Why?  If old-repos@rHEAD == new-repos@r0, then you could construct
a delta between old-repos@rM and new-repos@rN by combining the deltas
[rM, rHEAD] and [r0, rN], which then would allow the diff...?

> goals is to generalize the diff code further so it could support such
> things (cross-repo, unversioned local tree, etc.).  That would be useful
> in theory, but in practice I can't see it really being used very often
> in this start-again scenario.  But any single-rev diff is easily
> supported because the cut-over revision is present in both repos.  (We
> can assume that the tree in old@OLD_HEAD is identical to new@1.)  So
> maybe we'd want to make single-rev diffs and all same-repo diffs easier
> by tweaking "svn diff" to follow the specified path back into a revision
> in the old repo, a bit like what I said above for "svn log", if some
> special switch is specified.
> 
>     Any other commands or work flows that might be really useful?  I
> wouldn't dream of trying to make "svn up" go back to the old repo, that
> would certainly be over the top.  And I wouldn't expect "svn cat", "svn

Yeah, probably overkill, especially in the mixed-revisions case.  (We
could somehow signal, via the UUIDs, that the two repositories are
related... but whatever; that's Future Work.)

You mention using 'svn up' for backdating.  What about using it for
updating?  i.e., in a working copy of the 'old' repository, to make 'svn
up' print an advisory message saying "Oops; the history has been
restarted; checkout a new working copy from %s" % URL?

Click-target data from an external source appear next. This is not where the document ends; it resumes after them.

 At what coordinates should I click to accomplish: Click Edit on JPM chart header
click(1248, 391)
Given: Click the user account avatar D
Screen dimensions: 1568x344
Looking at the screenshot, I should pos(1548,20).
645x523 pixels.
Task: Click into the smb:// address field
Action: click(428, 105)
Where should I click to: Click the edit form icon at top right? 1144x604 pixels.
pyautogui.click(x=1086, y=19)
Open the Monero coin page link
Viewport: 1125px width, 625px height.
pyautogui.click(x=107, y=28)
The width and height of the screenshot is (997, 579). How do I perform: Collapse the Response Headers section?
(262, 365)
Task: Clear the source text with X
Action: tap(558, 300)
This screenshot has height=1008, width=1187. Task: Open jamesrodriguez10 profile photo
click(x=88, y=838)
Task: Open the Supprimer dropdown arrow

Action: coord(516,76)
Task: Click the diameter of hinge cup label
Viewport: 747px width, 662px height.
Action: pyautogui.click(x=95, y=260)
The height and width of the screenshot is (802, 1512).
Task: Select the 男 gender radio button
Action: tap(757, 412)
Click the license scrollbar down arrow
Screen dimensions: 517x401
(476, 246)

> proplist" etc. to be worth bothering with, unless all such simple
> read-only commands get the same functionality "for free".
> 
> 
> Mad or genius?  (And I know it wouldn't be worth bothering in a small

Yes :-)

> repository; let's assume it's a big and busy project with lots of
> interesting history.)
> 
> - Julian
> 
> 
> [1] I'm just making up numbers here; I don't know what sort of numbers
> the customer that brought up this idea has.